» **Data for this task**
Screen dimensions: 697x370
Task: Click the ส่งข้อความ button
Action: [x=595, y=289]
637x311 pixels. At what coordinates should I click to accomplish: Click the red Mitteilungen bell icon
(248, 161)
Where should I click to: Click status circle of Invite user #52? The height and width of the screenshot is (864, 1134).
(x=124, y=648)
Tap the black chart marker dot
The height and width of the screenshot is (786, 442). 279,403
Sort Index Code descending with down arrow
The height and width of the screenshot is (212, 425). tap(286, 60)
==
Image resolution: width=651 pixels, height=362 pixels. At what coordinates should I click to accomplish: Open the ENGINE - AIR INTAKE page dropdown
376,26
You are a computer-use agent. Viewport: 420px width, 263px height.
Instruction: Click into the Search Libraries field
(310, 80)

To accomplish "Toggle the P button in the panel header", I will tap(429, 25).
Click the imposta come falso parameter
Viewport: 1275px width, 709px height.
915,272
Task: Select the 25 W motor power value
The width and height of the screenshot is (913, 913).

» **About this exercise**
Both end lines included, restate word for word the lines above from the line with "You are a computer-use" to the line with "The width and", and nothing else.

» **Answer space**
You are a computer-use agent. Viewport: 420px width, 263px height.
Instruction: Click into the Search Libraries field
(310, 80)

To accomplish "Toggle the P button in the panel header", I will tap(429, 25).
Click the imposta come falso parameter
Viewport: 1275px width, 709px height.
915,272
Task: Select the 25 W motor power value
The width and height of the screenshot is (913, 913).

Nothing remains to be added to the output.